Every record below should be printed exactly as it appears.

Dataset entries
::::
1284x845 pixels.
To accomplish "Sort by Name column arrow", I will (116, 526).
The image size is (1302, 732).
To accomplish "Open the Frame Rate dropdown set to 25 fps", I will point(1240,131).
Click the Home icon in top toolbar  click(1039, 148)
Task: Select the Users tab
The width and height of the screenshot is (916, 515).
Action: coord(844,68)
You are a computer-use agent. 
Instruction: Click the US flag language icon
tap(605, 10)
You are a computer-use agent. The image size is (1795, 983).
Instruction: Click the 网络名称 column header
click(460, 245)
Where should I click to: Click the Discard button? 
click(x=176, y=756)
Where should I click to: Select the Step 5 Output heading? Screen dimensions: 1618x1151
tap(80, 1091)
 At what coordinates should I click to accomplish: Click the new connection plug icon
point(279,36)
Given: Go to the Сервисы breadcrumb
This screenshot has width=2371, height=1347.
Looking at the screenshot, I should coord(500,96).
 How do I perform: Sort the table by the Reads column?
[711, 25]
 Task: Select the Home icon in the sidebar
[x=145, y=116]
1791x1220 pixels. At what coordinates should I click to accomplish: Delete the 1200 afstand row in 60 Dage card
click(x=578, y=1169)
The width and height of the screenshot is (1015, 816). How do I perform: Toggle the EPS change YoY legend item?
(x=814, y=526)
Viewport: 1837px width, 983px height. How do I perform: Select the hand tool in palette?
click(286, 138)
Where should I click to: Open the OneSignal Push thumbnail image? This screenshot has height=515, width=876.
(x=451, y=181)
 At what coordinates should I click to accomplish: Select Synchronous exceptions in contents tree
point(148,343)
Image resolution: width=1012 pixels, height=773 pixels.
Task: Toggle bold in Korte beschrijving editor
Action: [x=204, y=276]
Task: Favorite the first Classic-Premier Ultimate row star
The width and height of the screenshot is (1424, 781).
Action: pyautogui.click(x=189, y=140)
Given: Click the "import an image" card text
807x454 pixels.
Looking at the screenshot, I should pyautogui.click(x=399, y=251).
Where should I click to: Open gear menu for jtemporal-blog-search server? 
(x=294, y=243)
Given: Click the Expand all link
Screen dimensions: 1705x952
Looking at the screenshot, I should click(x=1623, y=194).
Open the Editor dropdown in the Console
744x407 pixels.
::::
Problem solution:
1284x845 pixels.
To accomplish "Sort by Name column arrow", I will (116, 526).
The image size is (1302, 732).
To accomplish "Open the Frame Rate dropdown set to 25 fps", I will point(1240,131).
Click the Home icon in top toolbar  click(1039, 148)
Task: Select the Users tab
The width and height of the screenshot is (916, 515).
Action: coord(844,68)
You are a computer-use agent. 
Instruction: Click the US flag language icon
tap(605, 10)
You are a computer-use agent. The image size is (1795, 983).
Instruction: Click the 网络名称 column header
click(460, 245)
Where should I click to: Click the Discard button? 
click(x=176, y=756)
Where should I click to: Select the Step 5 Output heading? Screen dimensions: 1618x1151
tap(80, 1091)
 At what coordinates should I click to accomplish: Click the new connection plug icon
point(279,36)
Given: Go to the Сервисы breadcrumb
This screenshot has width=2371, height=1347.
Looking at the screenshot, I should coord(500,96).
 How do I perform: Sort the table by the Reads column?
[711, 25]
 Task: Select the Home icon in the sidebar
[x=145, y=116]
1791x1220 pixels. At what coordinates should I click to accomplish: Delete the 1200 afstand row in 60 Dage card
click(x=578, y=1169)
The width and height of the screenshot is (1015, 816). How do I perform: Toggle the EPS change YoY legend item?
(x=814, y=526)
Viewport: 1837px width, 983px height. How do I perform: Select the hand tool in palette?
click(286, 138)
Where should I click to: Open the OneSignal Push thumbnail image? This screenshot has height=515, width=876.
(x=451, y=181)
 At what coordinates should I click to accomplish: Select Synchronous exceptions in contents tree
point(148,343)
Image resolution: width=1012 pixels, height=773 pixels.
Task: Toggle bold in Korte beschrijving editor
Action: [x=204, y=276]
Task: Favorite the first Classic-Premier Ultimate row star
The width and height of the screenshot is (1424, 781).
Action: pyautogui.click(x=189, y=140)
Given: Click the "import an image" card text
807x454 pixels.
Looking at the screenshot, I should pyautogui.click(x=399, y=251).
Where should I click to: Open gear menu for jtemporal-blog-search server? 
(x=294, y=243)
Given: Click the Expand all link
Screen dimensions: 1705x952
Looking at the screenshot, I should click(x=1623, y=194).
Open the Editor dropdown in the Console
744x407 pixels.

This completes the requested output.